Cross-Border Production Across San Diego-Baja Region Tops $6B, Report Finds
A new report found San Diego and Imperial counties don’t just trade with Baja California. Companies in both countries manufacture products together, a collaboration that’s worth about $6.2 billion a year.
The report released Thursday by World Trade Center San Diego aims to emphasize the regional impact of the North American Free Trade Agreement as the Trump Administration works to renegotiate the trinational deal that the president calls unfair to the U.S.
World Trade Center San Diego Executive Director Nikia Clarke said the data on cross-border production distinguishes trade in the U.S.-Mexico region from other areas.
“If you look at the relationships between U.S. and China, that is buying and selling things back and forth to each other. Here in North America, we co-produce things together…” Clarke said.
Those products include medical devices, audio/video equipment, semiconductors and auto parts, according to the report. It also found that intermediate inputs, or items that cross the border multiple times to become a final product, account for 50 percent of U.S.-Mexico trade.
The study was underwritten by Samsung, but Clarke said the company covered printing costs. The research was independent, she said, and conducted by the UC San Diego Center on U.S.-Mexican Studies.
The center’s assistant director, Melissa Floca said the findings include details that will help officials better understand what’s at stake when discussing free trade.
“The numbers that we have off the shelf don’t give us this kind of information, which means that cities, not just our city, but cities across North America don’t know what their interests are, and I think that’s why the voices of metropolitan areas are largely missing from the current discussions on the renegotiation of NAFTA,” Floca said.

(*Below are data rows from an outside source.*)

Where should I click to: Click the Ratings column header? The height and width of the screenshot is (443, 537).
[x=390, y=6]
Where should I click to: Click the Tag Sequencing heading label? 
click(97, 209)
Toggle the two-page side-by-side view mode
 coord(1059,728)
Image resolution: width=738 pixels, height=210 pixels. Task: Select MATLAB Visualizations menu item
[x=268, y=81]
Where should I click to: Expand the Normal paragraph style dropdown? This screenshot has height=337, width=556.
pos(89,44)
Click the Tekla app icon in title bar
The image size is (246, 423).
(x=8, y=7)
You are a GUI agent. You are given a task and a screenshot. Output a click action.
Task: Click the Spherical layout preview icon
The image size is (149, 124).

El Colegio de la Frontera Norte also contributed to the report, which notes 566,000 jobs in California are dependent on trade with Mexico and the state's exports to the country are worth nearly $27 billion.
San Diego Mayor Kevin Faulconer has often touted the regional benefits of NAFTA. His stance and that of another GOP official in a border state, Texas Gov. Greg Abbott, run counter to President Trump, also a Republican. The president says NAFTA is unfair to the U.S. and at one point threatened to pull out of the decades-old deal.

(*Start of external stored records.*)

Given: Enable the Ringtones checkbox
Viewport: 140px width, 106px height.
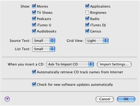Looking at the screenshot, I should point(87,12).
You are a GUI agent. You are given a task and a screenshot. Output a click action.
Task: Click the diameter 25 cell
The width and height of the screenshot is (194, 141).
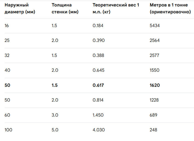click(7, 41)
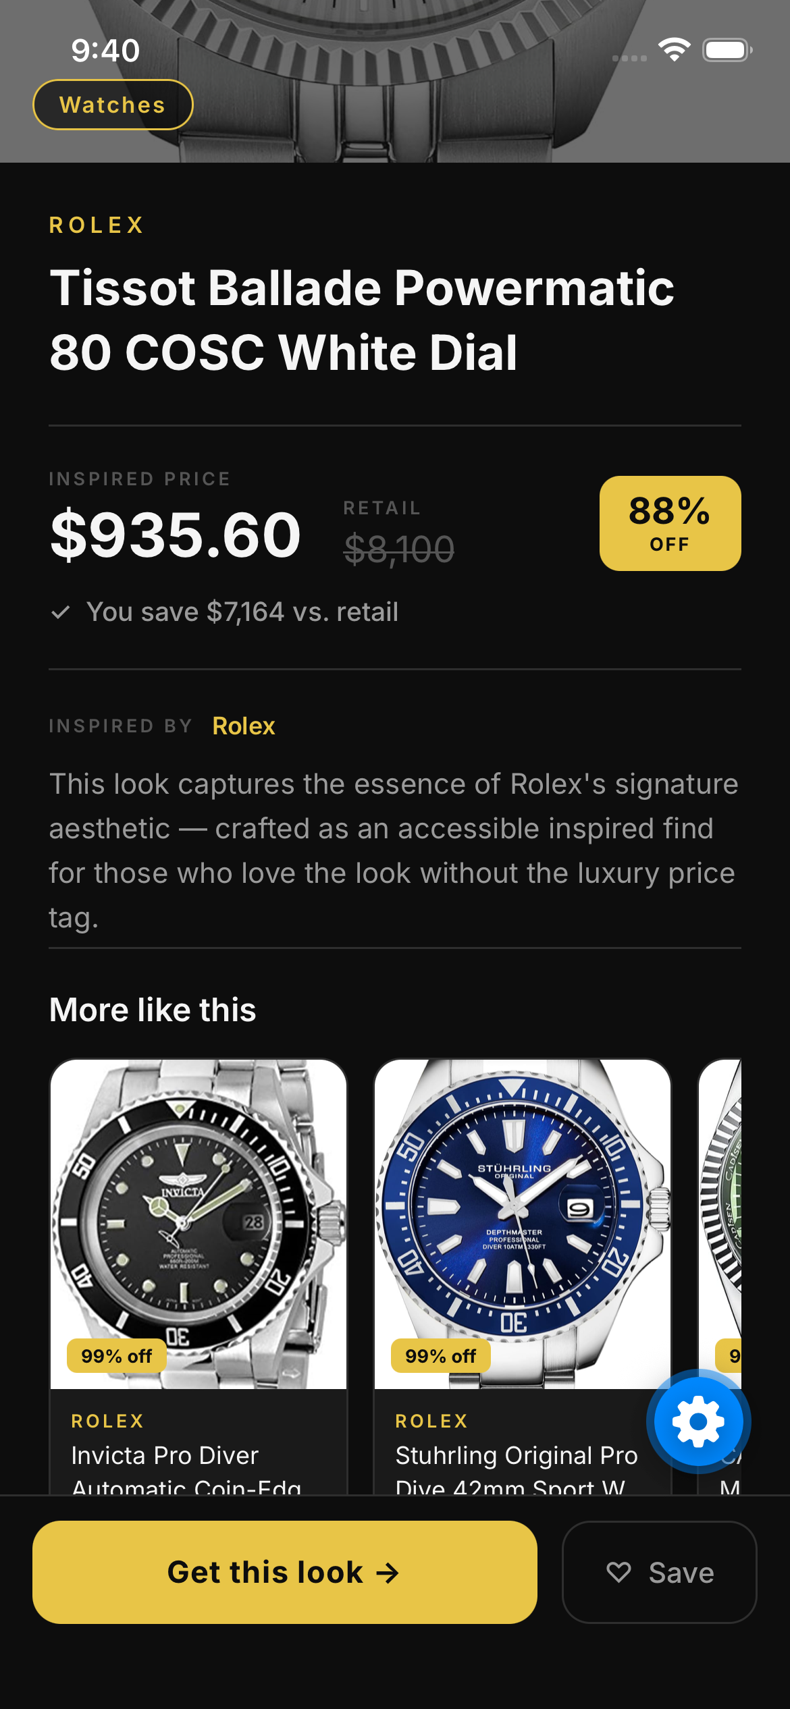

Talks to renegotiate the deal began in August 2017. United States Trade Representative Robert Lighthizer said in his opening remarks that NAFTA had benefited many Americans, including farmers and ranchers, but failed others.
"We cannot ignore the huge trade deficits, the lost manufacturing jobs, the businesses that have closed or moved because of incentives — intended or not — in the current agreement." Lighthizer said.
He also said more than 700,000 U.S. jobs were lost "due to changing trade flows resulting from NAFTA," but experts have said that figure is difficult to identify.
After several rounds of discussions but no new deal, the Trump Administration in May of this year announced it was imposing tariffs on Mexico and Canada. Both countries followed up with duties of their own.
This week, Bloomberg News reported that NAFTA negotiations may not resume later this month as previously expected due to the busy schedules of officials working on the deal. Additionally, Mexico’s newly elected president may not transition into his new role until after the votes are officially certified in September, a possible further delay, the news site noted.
U.S. Secretary of State Mike Pompeo is travelling to Mexico City on Friday for a meeting with the country’s current and newly elected presidents. Some have speculated this could be a positive sign for future conversations on the trade deal.
However, Trump recently told Fox News that he may not consider signing a new deal until after midterm elections in November.